*** Begin section ***

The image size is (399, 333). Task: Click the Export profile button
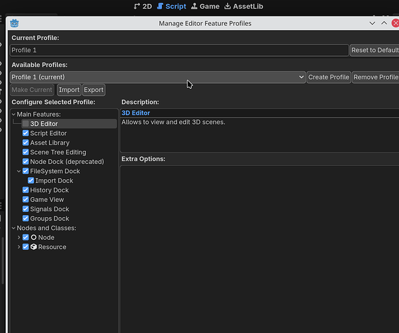94,90
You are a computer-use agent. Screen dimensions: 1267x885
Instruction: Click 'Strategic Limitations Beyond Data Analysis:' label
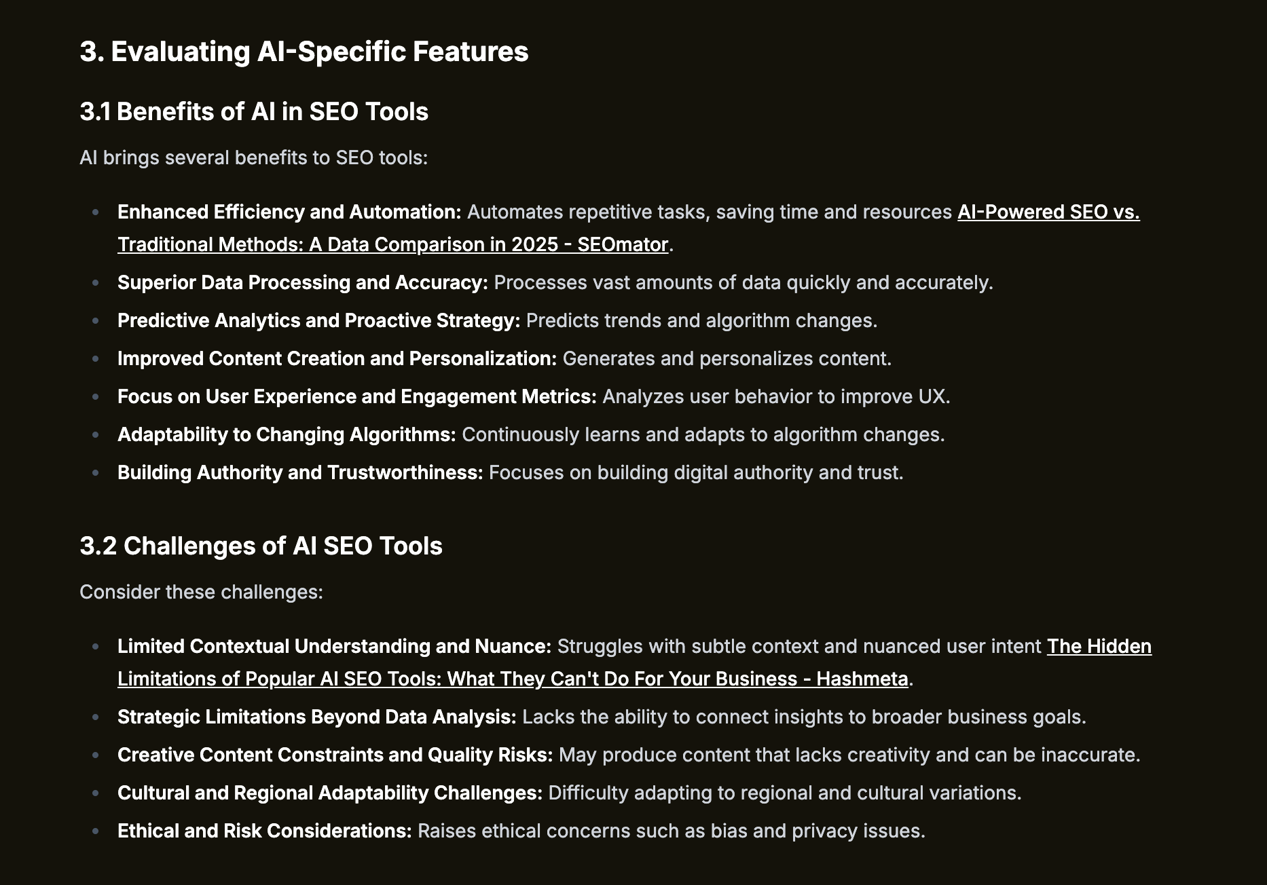click(x=317, y=717)
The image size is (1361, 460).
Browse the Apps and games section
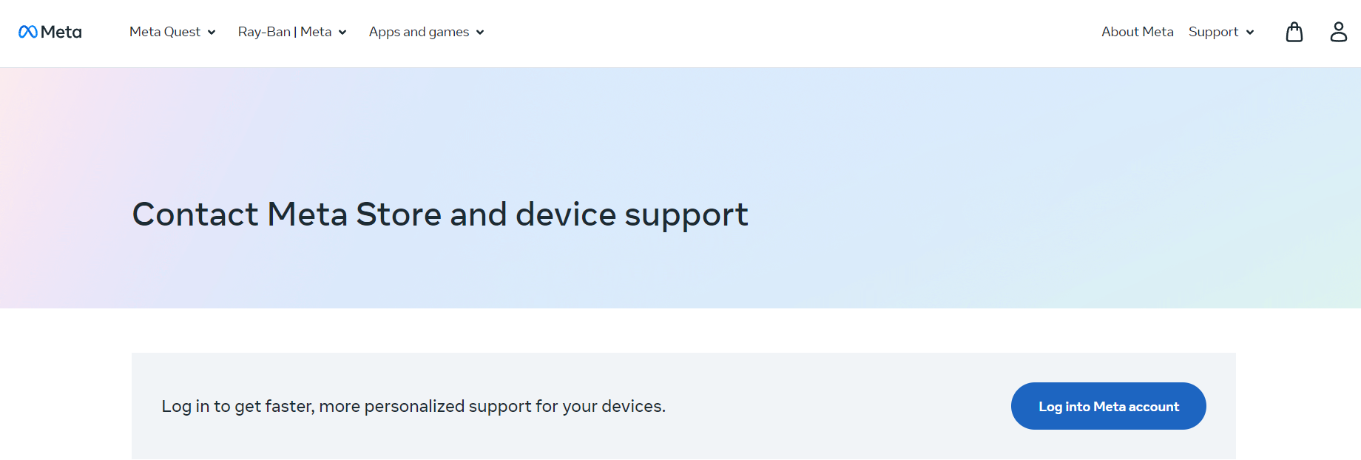click(419, 32)
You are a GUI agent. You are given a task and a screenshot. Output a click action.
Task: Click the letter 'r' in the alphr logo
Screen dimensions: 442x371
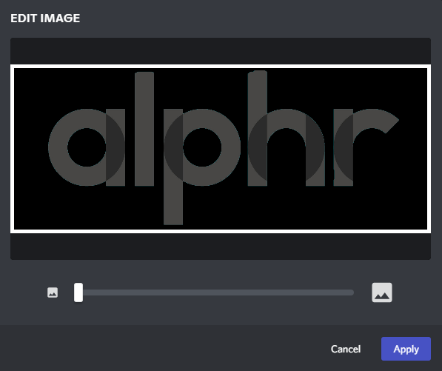tap(366, 147)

*** End section ***

The problem ->
Leaving the images out, return every record exactly.

Answer box ->
The image size is (399, 333). Task: Click the Export profile button
94,90
You are a computer-use agent. Screen dimensions: 1267x885
Instruction: Click 'Strategic Limitations Beyond Data Analysis:' label
click(x=317, y=717)
The image size is (1361, 460).
Browse the Apps and games section
click(419, 32)
You are a GUI agent. You are given a task and a screenshot. Output a click action.
Task: Click the letter 'r' in the alphr logo
Screen dimensions: 442x371
tap(366, 147)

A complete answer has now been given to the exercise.